**Work to be completed**:
Check every line below for the word "dropdown" and show those that hold it.

--- Stored data ---

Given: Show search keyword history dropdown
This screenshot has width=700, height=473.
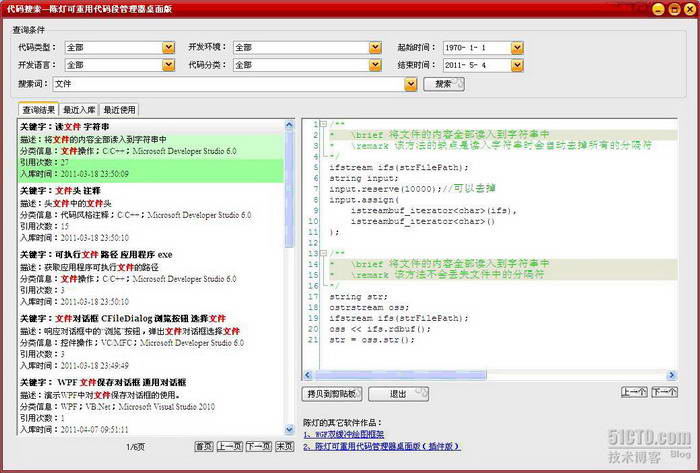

---
--- Stored data ---

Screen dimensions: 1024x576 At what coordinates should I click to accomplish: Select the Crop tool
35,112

---
--- Stored data ---

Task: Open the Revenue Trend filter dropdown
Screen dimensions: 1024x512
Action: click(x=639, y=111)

---

**Task answer**:
Given: Show search keyword history dropdown
Task: Open the Revenue Trend filter dropdown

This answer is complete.